The city is rife with subtle and strange cues to the complexity that lies beneath our feet and that came before our time, the barely visible mysteries of the landscape we inhabit. Photographer Stanley Greenberg is especially attuned to these. A lifelong New Yorker and erstwhile city employee, he knows New York upside and down, from the newest pipeline to the last remaining Dutch farmhouse. Lately, Greenberg is pursuing an interest in the structures that are grafted into the urban landscape and how they deform it. In the new series, Underexposed, we accompany Greenberg along the myriad paths of the city’s infrastructural networks, as he traces lines of water, gas, and freight transport in great breadth and close detail. -M.M.
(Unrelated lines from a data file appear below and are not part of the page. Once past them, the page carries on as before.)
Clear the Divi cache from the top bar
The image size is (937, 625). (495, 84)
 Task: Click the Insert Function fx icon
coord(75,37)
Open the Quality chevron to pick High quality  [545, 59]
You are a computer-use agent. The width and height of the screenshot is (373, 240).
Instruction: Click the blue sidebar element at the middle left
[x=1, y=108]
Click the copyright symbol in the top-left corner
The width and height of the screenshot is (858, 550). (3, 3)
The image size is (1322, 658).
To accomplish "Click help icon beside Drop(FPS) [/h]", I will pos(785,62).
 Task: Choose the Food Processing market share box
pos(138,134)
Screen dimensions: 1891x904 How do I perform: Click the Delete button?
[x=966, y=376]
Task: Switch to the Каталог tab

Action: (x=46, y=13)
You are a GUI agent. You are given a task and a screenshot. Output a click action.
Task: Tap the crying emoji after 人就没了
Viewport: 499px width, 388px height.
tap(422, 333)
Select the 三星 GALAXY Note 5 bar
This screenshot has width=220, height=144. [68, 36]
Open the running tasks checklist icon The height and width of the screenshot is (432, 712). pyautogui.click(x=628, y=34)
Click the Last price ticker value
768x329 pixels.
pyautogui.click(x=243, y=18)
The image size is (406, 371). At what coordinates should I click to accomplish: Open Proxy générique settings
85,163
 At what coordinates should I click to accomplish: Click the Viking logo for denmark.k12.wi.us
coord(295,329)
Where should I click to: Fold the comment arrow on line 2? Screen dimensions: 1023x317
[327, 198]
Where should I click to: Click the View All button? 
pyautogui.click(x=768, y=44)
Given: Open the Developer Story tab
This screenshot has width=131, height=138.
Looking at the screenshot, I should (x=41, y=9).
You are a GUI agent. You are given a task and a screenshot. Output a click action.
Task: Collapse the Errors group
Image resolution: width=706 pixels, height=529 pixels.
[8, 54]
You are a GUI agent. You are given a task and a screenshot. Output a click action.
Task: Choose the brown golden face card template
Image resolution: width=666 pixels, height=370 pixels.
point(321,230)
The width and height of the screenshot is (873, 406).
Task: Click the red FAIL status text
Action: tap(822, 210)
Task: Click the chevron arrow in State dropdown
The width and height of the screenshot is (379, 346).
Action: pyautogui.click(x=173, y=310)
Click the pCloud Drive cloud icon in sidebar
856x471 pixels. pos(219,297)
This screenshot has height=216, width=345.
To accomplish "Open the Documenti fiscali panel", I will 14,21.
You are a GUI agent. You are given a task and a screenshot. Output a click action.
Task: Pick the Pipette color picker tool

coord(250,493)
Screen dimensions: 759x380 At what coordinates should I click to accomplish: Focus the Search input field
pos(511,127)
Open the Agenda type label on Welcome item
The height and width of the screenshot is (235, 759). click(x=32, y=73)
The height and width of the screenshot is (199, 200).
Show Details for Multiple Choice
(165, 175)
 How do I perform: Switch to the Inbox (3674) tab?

19th century New Yorkers thought the Croton water supply would last forever, but by the 1880s it was clear that a larger supply was needed. Planners eventually settled on the Catskills as a source, and built the Catskill aqueduct to take water to the Kensico and Hillview reservoirs and then to the city via tunnels. City Tunnel No. 1, completed in 1917, extends the Catskill Aqueduct, traveling from the Bronx to Manhattan and then to Brooklyn, where it ends under Fort Greene Park, not far from the site of this shaft. A much more impressive structure was built on the Manhattan side, where a mechanism allowed for workers to descend to the tunnel to turn off the water to Brooklyn. Never used, it was destroyed in the early 2000s.
The street grid was disrupted to add an entrance to the Manhattan Bridge near Sands Street, but the shaft remains, unnoticed between street and highway ramp.